Any pics yet? How does it work?
It's been a year.. do you like it?


----------



## Rings Я Us (Mar 23, 2018)

I think this is one of those people that join to ask a question then never come back.


----------



## indaswamp (Mar 23, 2018)

Rings Я Us said:


> I think this is one of those people that join to ask a question then never come back.

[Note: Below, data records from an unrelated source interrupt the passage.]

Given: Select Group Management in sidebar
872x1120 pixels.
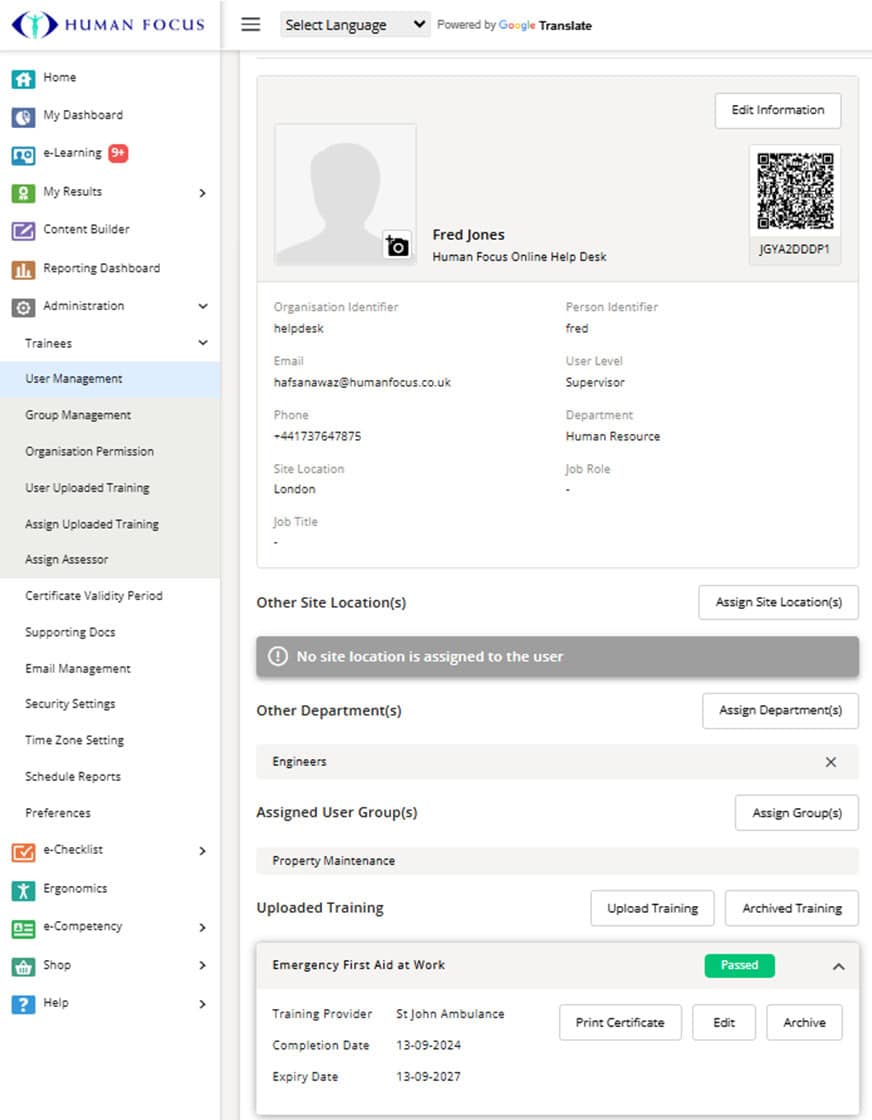Looking at the screenshot, I should pos(78,415).
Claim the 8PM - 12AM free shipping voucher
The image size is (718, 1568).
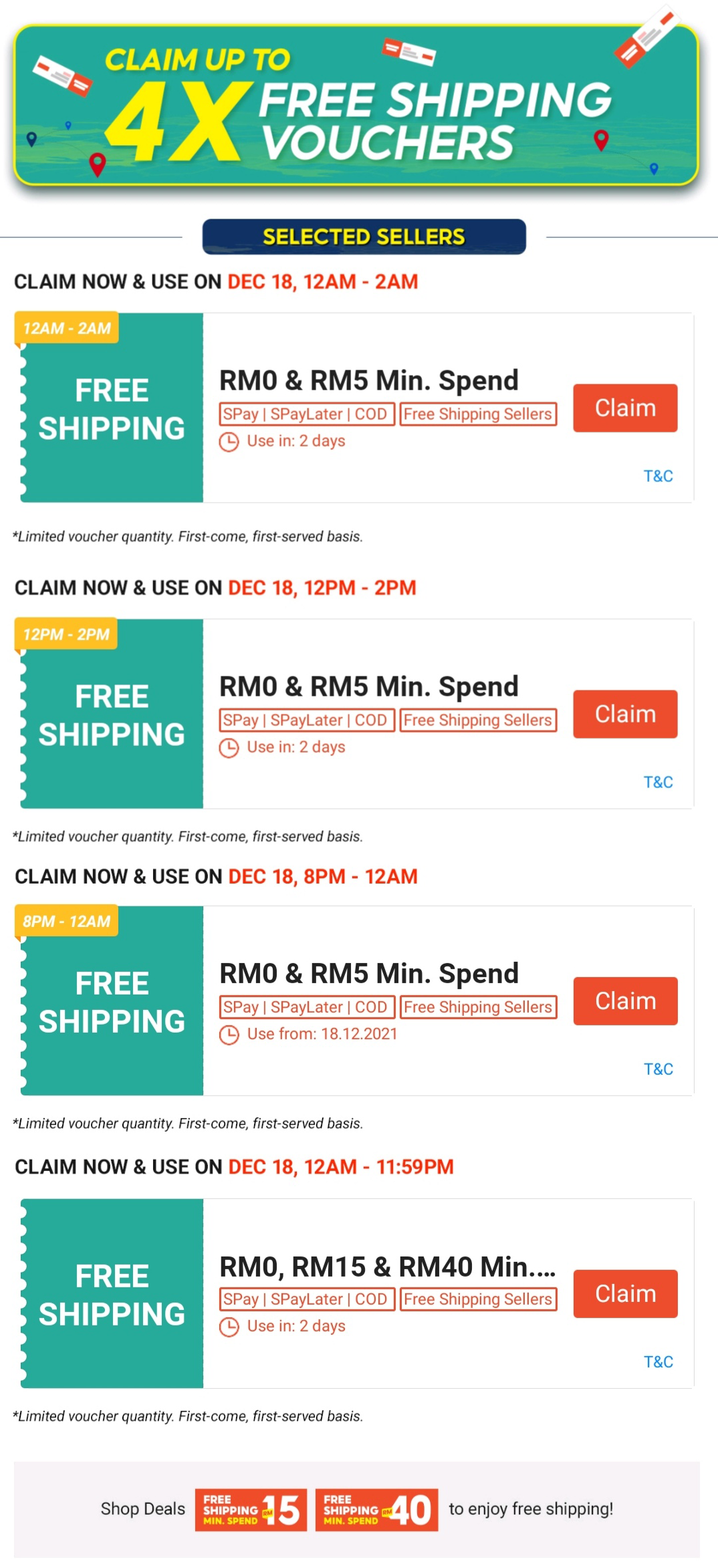tap(625, 1001)
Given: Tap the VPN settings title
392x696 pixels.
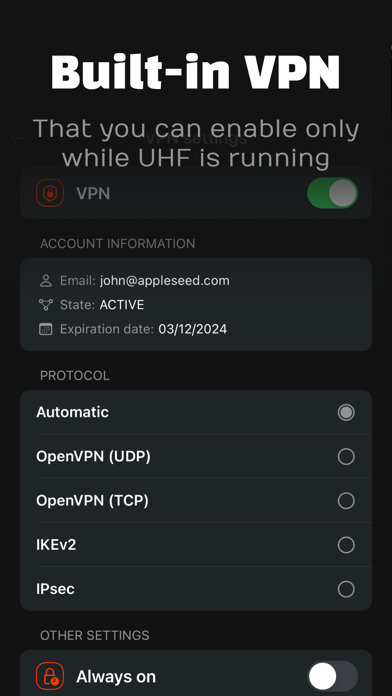Looking at the screenshot, I should [x=196, y=138].
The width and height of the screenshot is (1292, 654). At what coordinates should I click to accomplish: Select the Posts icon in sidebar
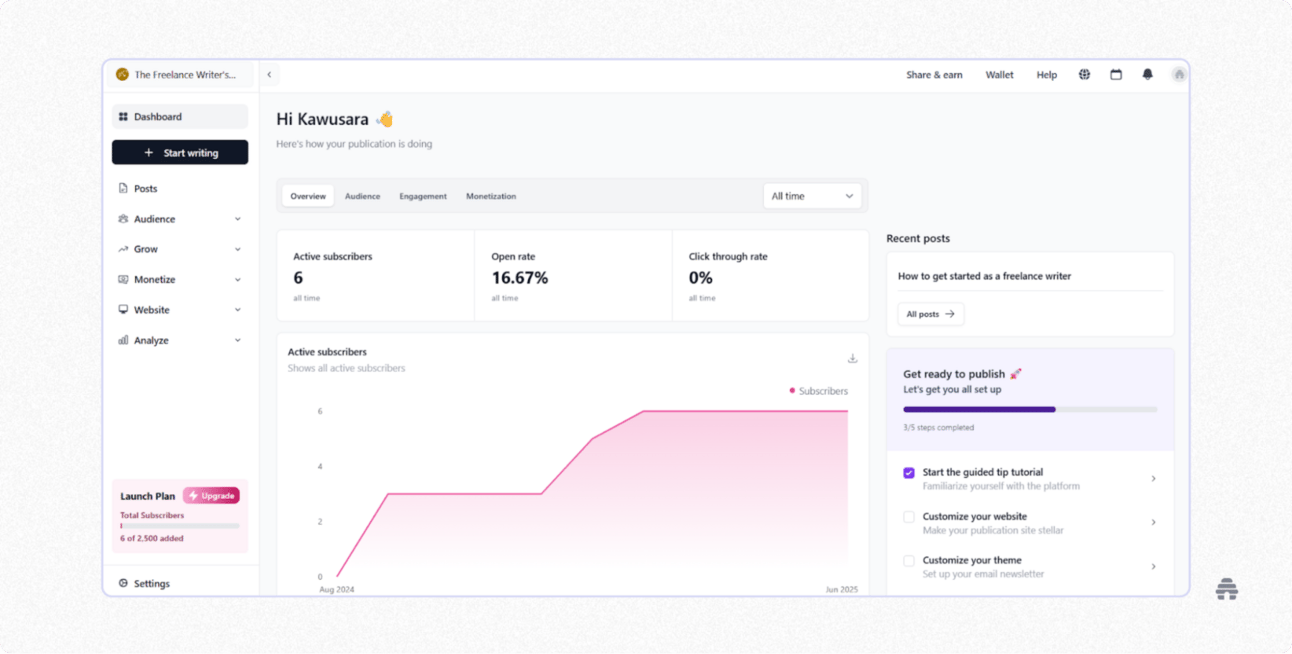124,188
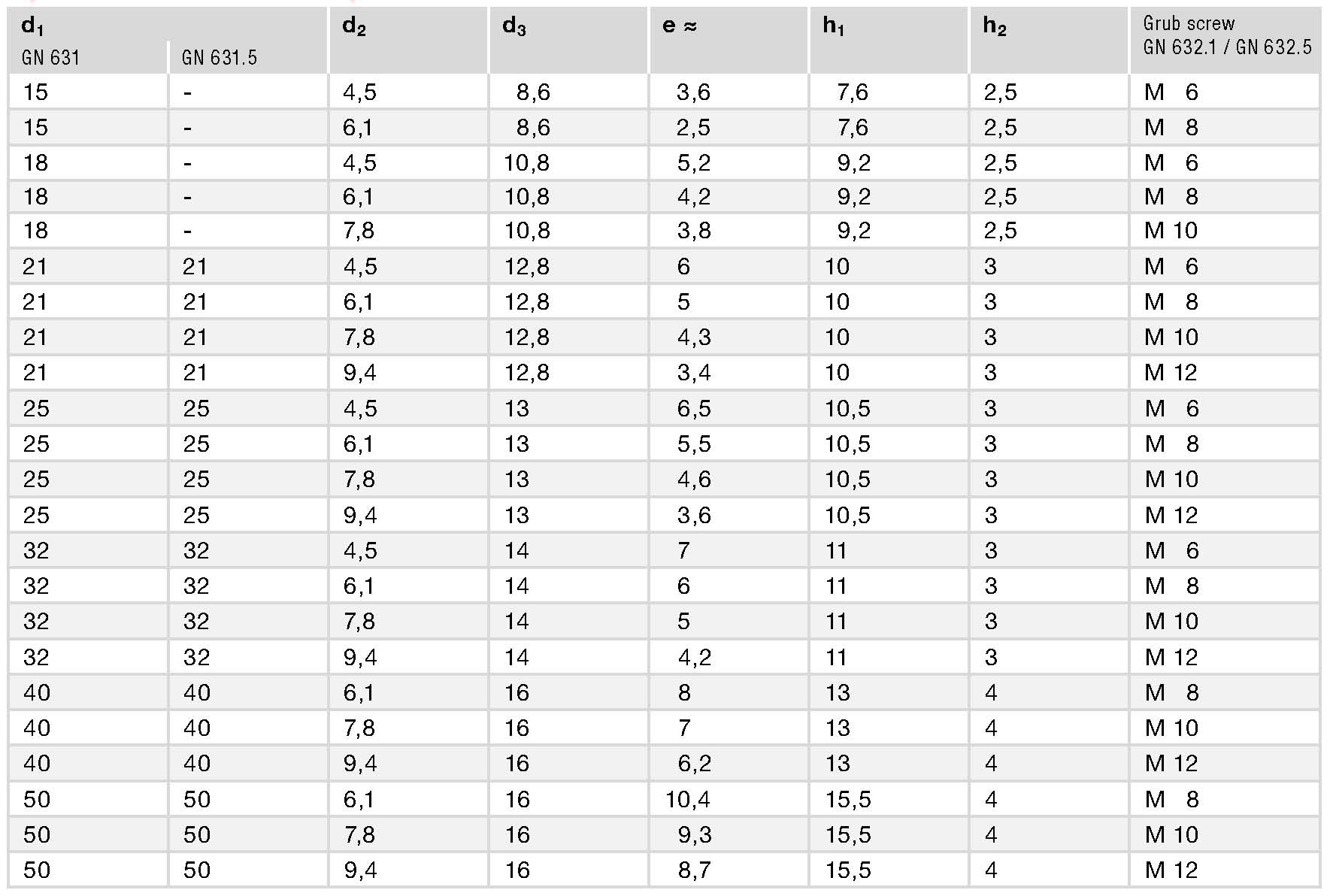Click the d2 column header

(x=354, y=26)
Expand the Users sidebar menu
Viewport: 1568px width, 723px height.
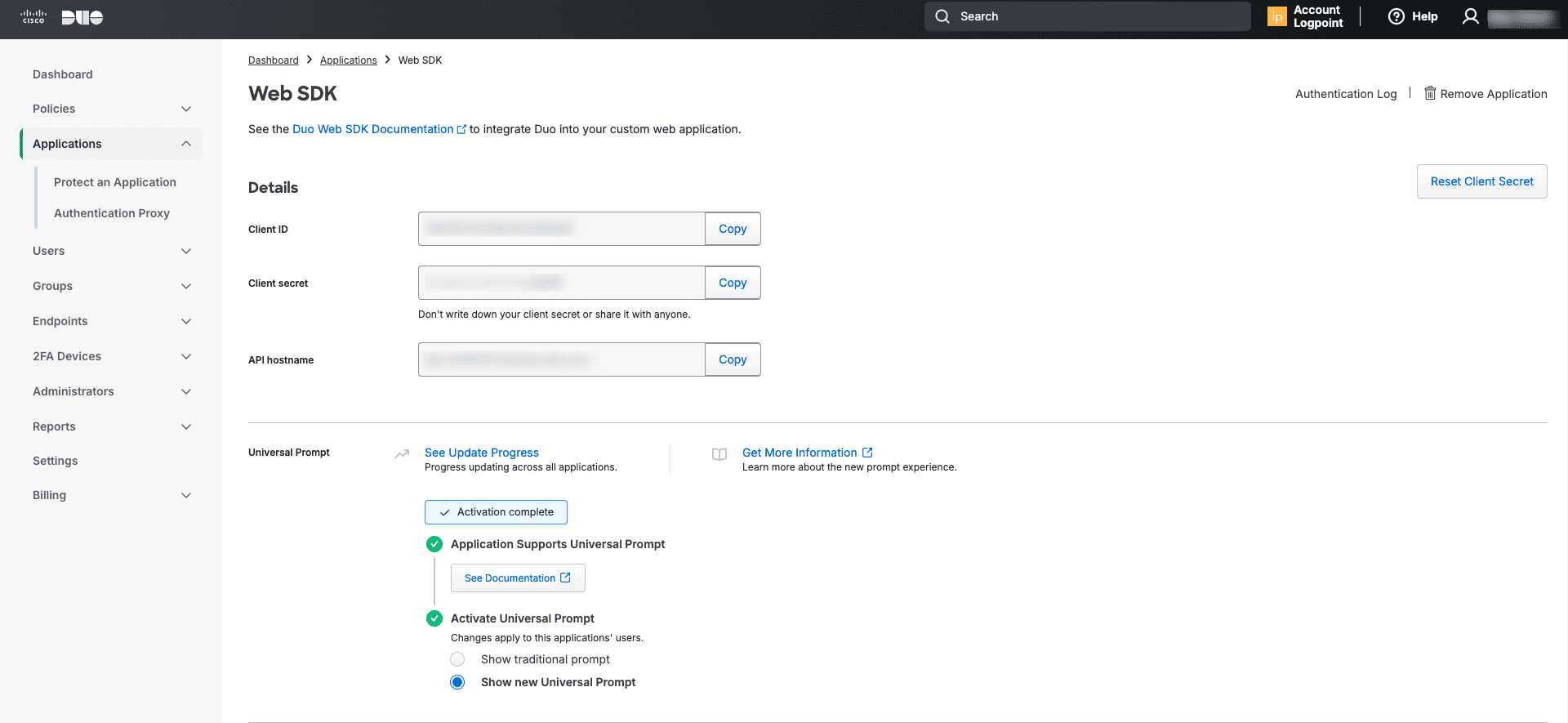pyautogui.click(x=186, y=251)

More for us!!! <sarcasm>:D


----------



## Diehardmason (Apr 2, 2018)

I just bought one and am seasoning it right now. This thing seems to hold heat well and is easy to adjust temps with the vents. I’ll smoke some sausage this weekend hopefully.


----------



## Diehardmason (Apr 6, 2018)

A few pics from seasoning and then smoking a brisket


----------



## Diehardmason (Apr 6, 2018)

This Smokehouse is actually a great smoker build. The indirect heat from th bottom based firebox is a neat design. Almost no chanc for char from imcorrect placement of tuning plates used in offsets. 
The water pan on this thing is huge. It holds 3-4 gallons of water and helps with the heat/smoke flow to the outer edges of cooking chamber. 
The cooking racks are large and the anti tip tabs are great. I think i can fit 12-18 pork roasts if i needed to.  I know i can do 12 decent sized Boston butts after putting this brisket on. 
The smoking chamber has a decent seal. I did see some leakage along the bottom of the door, but, nothing significant. And it was only during low heat heavy smoke applications. Otherwise the only smoke was out of stacks. 
The fire box is large and holds a ton of ash. I’ll clean the ash out over the weekend but it shouldn’t be difficult. The actual heat tray is just as large as the cooking greats with 5 rows of 3 slits cut in it. I didn’t have any problem producing heat but would’ve preferred a heavier expanded metal grate. It would be impossible to run charcoal on a long smoke. Too much area in that box. I used one split every 45 minutes or so at lower temps <190. For temps >190 more than one split will be required. It eats up wood but is easy regulate temp with dampener. 
The two stacks are hige. I left both of them open the entire time. Not sure how effective they are when closed. 
When heat gets cranked up the firebox door can be difficult to turn the lock due to metal shrinkage due to high heat but a quarter turn is just as good as a full turn.


----------



## HalfSmoked (Apr 6, 2018)

Nice looking rig I can see some real good food in your future.

Warren


----------